Can you continue the Python notebook on special probability distributions below, starting right after its last line? The material that follows the notebook is separate from it.

Document excerpt:
◇ ◇ ◇ ◇
#!/usr/bin/env python
# coding: utf-8
#
Table of Contents
#
# In[13]:
from texttable import Texttable
import numpy as np
import matplotlib.pyplot as plt
import scipy as sp
import pandas as pd
import scipy.stats
# In[2]:
import warnings
warnings.filterwarnings("ignore")
# In this chapter, we will only be dealing with special distributions which are frequently encountered in practice.
# # Discrete Uniform Distribution
# We have seen PMF and PDF in last chapter, here we review an example of discrete uniform distribution.
# In[62]:
unif_d = sp.stats.randint.rvs(0, 10, size = 1000)
fig, ax = plt.subplots(figsize = (12, 7))
h, bins, patches = ax.hist(unif_d, density = True, bins = 30)
ax.set_title('Discrete Uniform Frequency Distribution', size = 16)
plt.show()
# ## Discrete Probability Mass Function
# In[63]:
x = np.arange(1, 11)
unif_pmf = sp.stats.randint.pmf(x, 2, 10)
fig, ax = plt.subplots(figsize = (12, 7))
ax.scatter(x, unif_pmf, s = 100, color = 'green', label = 'Low = 2, High = 9')
ax.plot(x,unif_pmf, lw = 3, color = 'k')
ax.legend(fontsize = 18, loc = 'center')
◇ ◇ ◇ ◇
Information shown:

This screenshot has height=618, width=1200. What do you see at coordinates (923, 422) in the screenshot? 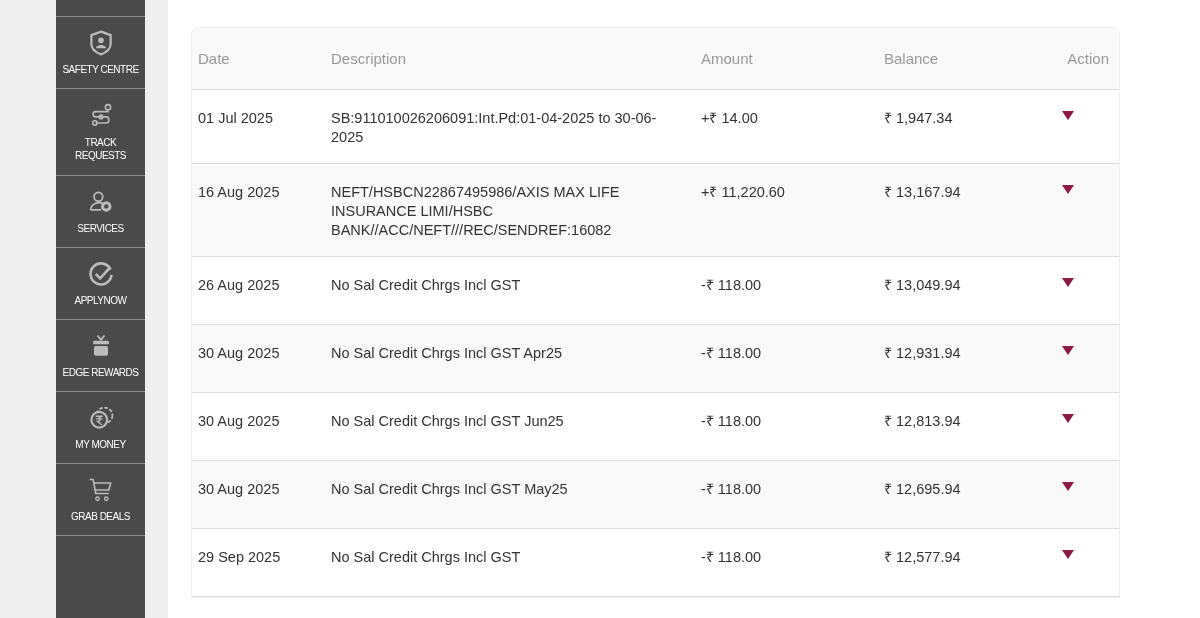
I see `balance-cell-text: ₹ 12,813.94` at bounding box center [923, 422].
◇ ◇ ◇ ◇
Written answer:
# # Binomial Distribution
# The binomial experiment has 4 properties:
#
# * A sequence of $n$ identical trials
# * Only two outcomes are possible: $success$ or $failure$
# * The probability of success $p$ does not change from trial to trial
# * Trials are independent events
#
# The PMF of binomial ditribution is
#
#
#
# \begin{equation}
# _nC_k p^kq^{n-k}
# \end{equation}
#
#
# ## Example 1
# We use a simple example to explain the PMF.
#
# Every month, a personal banker might meet 50 people enquiring loans, emperically 30% of them have bad credit history. So calculate probability from 1:50 people that have bad credit history.
# First we can asnwer what the probability is that the banker meet exactly $14$ people who have bad credit history?
# In[8]:
n = 50
k = 14 # what is the prob that exact 14 ppl she met had bad credit history?
b = scipy.special.comb(50, 14)
p = .3
f_bino = b*p**k*(1-p)**(n-k)
print('The prob of meeting {0} persons who have bad credit history is {1:.2f}%.'.format(k, f_bino * 100))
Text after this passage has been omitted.